San Marcos tampoco de ha librado. Hace dos años el desplome de una gárgola alertaba sobre el estado de conservación de un monumento que en 1995 había sufrido una colosal y dañina restauración —como puso de manifiesto en 2013 un demoledor informe llevado a cabo por World Monuments Fund—.

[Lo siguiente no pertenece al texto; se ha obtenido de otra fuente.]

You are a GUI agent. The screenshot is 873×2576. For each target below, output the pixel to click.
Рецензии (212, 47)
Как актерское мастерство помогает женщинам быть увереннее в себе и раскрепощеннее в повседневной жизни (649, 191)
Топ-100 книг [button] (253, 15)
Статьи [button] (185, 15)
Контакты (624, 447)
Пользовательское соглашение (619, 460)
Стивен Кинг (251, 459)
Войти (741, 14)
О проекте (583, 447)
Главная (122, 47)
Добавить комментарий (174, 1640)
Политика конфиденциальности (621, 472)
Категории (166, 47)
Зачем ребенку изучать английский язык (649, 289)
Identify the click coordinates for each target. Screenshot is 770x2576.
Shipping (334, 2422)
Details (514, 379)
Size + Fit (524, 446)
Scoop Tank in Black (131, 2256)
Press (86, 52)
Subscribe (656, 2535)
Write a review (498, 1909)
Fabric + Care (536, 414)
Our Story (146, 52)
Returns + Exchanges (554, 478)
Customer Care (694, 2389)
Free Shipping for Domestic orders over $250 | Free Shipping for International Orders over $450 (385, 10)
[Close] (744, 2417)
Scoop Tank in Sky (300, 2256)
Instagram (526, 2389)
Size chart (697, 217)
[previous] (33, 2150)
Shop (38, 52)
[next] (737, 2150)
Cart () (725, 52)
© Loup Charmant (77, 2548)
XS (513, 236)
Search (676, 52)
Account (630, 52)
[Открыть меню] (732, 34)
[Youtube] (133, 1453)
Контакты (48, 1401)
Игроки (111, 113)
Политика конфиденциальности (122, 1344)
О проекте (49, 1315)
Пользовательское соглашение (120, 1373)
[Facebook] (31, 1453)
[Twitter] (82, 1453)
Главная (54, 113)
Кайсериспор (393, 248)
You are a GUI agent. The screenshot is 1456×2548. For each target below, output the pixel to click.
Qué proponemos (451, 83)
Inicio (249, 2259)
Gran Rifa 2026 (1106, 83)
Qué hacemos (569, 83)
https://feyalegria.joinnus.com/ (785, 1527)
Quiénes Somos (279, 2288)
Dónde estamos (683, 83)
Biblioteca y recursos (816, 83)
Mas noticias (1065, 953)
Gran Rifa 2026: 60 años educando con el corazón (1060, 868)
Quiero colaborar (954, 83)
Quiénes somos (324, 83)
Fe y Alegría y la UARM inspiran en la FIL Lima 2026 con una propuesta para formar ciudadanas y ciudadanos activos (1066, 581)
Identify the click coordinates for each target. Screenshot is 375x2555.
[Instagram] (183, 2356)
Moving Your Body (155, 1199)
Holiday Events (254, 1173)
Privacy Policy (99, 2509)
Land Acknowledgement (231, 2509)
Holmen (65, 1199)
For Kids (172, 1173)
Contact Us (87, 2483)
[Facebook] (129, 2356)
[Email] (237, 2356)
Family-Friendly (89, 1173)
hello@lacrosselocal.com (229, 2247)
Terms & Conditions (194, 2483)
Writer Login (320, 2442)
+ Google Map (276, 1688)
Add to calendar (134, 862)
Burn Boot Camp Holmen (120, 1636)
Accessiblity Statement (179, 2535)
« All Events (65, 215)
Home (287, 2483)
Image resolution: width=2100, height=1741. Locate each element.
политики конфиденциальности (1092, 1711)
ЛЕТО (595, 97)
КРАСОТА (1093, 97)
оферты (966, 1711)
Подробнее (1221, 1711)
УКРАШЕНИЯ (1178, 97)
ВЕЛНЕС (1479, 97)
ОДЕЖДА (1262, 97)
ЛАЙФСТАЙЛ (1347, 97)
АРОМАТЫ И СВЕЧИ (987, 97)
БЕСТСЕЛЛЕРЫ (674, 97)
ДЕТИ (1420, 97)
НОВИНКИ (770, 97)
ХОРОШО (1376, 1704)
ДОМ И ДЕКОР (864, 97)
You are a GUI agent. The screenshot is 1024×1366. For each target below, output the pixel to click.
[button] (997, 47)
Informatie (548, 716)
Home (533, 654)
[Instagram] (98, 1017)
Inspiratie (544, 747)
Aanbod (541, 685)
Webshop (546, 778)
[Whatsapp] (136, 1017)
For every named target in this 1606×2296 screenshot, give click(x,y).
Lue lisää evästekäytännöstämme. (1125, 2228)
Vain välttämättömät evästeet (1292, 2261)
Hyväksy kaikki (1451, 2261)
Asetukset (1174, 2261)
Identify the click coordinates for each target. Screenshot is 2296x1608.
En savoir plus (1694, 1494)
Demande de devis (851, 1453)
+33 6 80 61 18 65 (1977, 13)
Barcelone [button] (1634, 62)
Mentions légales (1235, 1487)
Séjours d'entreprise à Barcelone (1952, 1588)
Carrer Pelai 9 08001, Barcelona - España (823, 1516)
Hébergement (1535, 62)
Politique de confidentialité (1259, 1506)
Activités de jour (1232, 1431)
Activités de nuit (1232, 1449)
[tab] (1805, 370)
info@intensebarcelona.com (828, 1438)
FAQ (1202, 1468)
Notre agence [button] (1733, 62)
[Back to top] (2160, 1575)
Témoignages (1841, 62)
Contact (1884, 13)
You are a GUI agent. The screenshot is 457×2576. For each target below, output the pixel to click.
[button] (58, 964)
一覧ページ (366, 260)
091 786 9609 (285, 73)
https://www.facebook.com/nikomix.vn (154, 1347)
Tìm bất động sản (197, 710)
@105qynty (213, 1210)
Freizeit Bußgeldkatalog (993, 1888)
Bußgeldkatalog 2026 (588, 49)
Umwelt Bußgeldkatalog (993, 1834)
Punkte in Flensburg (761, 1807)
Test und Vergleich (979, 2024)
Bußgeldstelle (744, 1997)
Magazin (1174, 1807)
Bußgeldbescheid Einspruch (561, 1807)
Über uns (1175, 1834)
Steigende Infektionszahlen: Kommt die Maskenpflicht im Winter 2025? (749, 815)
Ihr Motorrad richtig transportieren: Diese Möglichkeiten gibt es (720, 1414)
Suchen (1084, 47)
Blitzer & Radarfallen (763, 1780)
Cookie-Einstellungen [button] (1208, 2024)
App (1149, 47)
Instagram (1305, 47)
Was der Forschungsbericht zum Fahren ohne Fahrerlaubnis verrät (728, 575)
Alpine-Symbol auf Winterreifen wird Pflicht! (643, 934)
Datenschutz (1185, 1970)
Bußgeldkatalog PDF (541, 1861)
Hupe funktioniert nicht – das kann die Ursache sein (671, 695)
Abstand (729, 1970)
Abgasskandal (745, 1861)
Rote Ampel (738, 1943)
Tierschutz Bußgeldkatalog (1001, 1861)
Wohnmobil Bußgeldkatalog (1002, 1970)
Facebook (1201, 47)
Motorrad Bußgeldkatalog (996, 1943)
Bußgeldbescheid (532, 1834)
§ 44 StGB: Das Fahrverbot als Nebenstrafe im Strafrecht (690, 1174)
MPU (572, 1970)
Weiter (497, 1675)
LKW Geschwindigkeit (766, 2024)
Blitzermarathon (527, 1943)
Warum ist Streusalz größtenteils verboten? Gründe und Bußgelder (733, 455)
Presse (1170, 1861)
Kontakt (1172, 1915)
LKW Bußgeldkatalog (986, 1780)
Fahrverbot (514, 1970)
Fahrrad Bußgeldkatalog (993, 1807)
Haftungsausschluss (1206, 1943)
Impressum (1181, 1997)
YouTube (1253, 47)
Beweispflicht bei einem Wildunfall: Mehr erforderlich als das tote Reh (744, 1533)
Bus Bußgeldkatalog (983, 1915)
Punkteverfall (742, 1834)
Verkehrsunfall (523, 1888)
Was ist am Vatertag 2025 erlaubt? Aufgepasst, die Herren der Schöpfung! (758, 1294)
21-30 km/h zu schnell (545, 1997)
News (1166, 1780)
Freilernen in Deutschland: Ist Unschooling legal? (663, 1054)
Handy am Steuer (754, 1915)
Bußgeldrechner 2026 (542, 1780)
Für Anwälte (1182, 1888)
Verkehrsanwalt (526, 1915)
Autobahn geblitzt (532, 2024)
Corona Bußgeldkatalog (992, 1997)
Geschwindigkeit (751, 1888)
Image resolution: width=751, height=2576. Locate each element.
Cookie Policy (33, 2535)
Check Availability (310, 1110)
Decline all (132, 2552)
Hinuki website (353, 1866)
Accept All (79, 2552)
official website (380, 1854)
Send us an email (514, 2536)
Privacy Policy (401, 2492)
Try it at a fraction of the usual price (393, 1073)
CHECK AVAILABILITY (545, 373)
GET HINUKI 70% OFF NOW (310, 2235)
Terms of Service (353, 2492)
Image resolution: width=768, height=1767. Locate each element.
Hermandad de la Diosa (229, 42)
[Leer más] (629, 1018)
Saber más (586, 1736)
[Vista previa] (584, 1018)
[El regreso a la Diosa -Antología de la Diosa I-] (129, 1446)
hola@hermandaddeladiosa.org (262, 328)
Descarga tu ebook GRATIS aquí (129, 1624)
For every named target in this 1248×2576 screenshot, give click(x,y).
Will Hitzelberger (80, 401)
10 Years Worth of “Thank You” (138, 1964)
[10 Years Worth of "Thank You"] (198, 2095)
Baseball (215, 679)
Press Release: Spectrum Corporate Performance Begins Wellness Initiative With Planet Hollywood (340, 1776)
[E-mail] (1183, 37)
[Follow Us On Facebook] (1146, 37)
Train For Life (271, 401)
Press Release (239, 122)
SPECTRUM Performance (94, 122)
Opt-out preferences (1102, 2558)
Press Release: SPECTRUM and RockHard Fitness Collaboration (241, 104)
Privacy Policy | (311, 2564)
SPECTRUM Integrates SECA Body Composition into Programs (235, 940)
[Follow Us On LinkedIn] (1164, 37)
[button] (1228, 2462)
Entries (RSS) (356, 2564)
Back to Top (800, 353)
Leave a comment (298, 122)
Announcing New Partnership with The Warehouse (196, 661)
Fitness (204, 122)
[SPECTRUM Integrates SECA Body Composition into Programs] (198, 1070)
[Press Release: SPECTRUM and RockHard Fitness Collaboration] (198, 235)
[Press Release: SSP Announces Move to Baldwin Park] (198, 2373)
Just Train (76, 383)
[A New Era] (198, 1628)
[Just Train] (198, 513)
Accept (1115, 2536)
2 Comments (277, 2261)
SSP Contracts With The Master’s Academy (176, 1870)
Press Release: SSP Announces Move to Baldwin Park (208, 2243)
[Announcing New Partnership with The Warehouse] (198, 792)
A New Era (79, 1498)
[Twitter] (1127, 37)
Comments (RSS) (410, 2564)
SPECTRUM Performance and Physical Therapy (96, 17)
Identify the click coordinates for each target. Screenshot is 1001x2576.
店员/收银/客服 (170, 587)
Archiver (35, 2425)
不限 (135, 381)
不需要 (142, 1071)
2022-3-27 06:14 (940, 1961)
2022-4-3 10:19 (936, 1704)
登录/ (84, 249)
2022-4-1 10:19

En octubre de 2000 Don Pelayo perdía la cabeza. Los bomberos, con un poderoso brazo articulado y previa colocación de un andamiaje móvil, tuvieron que bajar al pétreo héroe de su atalaya. Los técnicos habían avisado del previsible desplome de la estatua. De hecho, la persistente caída de piedras de la muralla obligó a acordonar la zona.
El abandono, los estragos del tiempo y restauraciones nefastas han llenado de ‘tiritas’ la Catedral. Las ‘grapas’ de bronce con las que ‘cosieron’ la fachada sur en el siglo XIX han puesto en peligro este punto del templo gótico, donde se instaló una marquesina hace cinco años que sigue ‘plantada’ en el hastial. Una gigantesca armadura metálica colocada de forma provisional, que lleva camino de convertirse en un apéndice del edificio.
No existe un cálculo de lo que costará extraer las grapas y, mucho menos, fechas y plazos. Ante la ausencia de subvenciones, es posible que el Cabildo tenga que plantearse asumir los trabajos con cargo a la recaudación de la taquilla —los 5 euros que cuesta entrar en la Catedral—.